Now go be fabulous! P.S. I start a new job as an assistant at the Clark Humanities Museum today. How do I look?

Not a Girl, Not Yet a Woman

It’s so weird being eighteen. You’re at an age when you’re not a girl, not yet a woman. Cue Britney Spears.

Okay, so maybe I’m being a little melodramatic. But I’m truly at a weird point in my “professional” life, whatever that means. The reality is, as an eighteen-year-old college freshman, I feel like I don’t have access to the same opportunities as my peers who are upperclassmen. As a legal adult, I’m expected to uphold a decent job… Yet the jobs I qualify for seem to include barista, sales associate, and not much in between. So much for that dream job at Got It Made L.L.P…. for now.

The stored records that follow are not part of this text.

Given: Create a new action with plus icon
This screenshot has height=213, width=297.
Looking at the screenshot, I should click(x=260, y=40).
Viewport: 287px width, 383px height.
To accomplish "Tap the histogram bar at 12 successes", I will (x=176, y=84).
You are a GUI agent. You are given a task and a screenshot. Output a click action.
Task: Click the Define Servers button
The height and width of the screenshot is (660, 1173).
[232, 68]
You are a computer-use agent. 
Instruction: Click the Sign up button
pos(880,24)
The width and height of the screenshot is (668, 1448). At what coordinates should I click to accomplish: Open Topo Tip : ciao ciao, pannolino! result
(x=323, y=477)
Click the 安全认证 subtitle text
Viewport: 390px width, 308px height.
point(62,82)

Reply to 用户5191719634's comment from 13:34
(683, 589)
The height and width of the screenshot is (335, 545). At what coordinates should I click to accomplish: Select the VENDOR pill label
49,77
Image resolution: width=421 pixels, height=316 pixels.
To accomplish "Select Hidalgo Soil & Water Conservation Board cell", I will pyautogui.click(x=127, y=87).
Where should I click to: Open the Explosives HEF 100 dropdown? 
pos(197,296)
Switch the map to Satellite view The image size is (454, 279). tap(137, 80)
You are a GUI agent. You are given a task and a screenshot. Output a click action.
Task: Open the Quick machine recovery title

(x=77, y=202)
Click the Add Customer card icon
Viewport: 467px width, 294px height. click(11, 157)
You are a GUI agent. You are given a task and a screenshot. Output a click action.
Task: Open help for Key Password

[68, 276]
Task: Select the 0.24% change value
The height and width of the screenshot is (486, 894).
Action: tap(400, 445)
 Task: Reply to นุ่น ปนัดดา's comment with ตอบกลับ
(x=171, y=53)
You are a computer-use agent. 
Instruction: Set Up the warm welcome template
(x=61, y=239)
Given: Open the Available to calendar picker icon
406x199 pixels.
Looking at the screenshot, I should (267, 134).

It’s no small secret that being a (budding) young professional in 2012 is hard. I don’t know much about business or the economy or the job market, but I’m aware that things are different from the way they were twenty years ago. You don’t need to be a Wall Street Journal subscriber to know that people are retiring later and job are harder to come by. This is especially true for younger and thus less qualified job applicants such as myself.

I recently applied for Maximum Impact 2012, Deloitte’s Alternative Spring Break. It is a community service program sponsored by Deloitte Touche Tohmatsu USA L.L.P. and the United Way of America. Deloitte’s website more formally describes it as…

… a week-long, expenses-paid trip to Atlanta, GA, where we’ll be supporting students in at-risk communities inside and outside the classroom. Also, you’ll be working side by side with professionals and recruiters from Deloitte who can offer an inside look into life in professional services. And after a day spent working together, there will be plenty of opportunity for fun, including dinners, outings and other team-building activities.

Well, I think that beats watching Doctor Who reruns on BBC for a week. I’m still young and idealistic, so I believe that pro bono (or for the public good) work is best way to manifest one’s professional talents. My desire to contribute and give back to the community drives my career aspirations. I couldn’t pass up an opportunity like Maximum Impact 2012, so I applied for the program in late January, knowing that I probably wouldn’t get one of 50 – 55 available spots. But I had to at least try! Like I said, it was just too good of an opportunity to pass up. And who knows… If I keep trying, I might get lucky one of these days (I will keep you guys posted)!

I’m not exactly sure what I want to do with my life, but the bottom line is that I want to do good. Actually, I want to do a lot of good! Some typical career-related questions confuse me, like “How would you describe yourself?”. My response better answers “What motivates you?”.

I’m a lot of things. I’m a student. I’m a blogger. I’m a fat cat lover, a good book reader, and a green tea drinker. And I plan to use my talents to do good. Actually, a lot of good.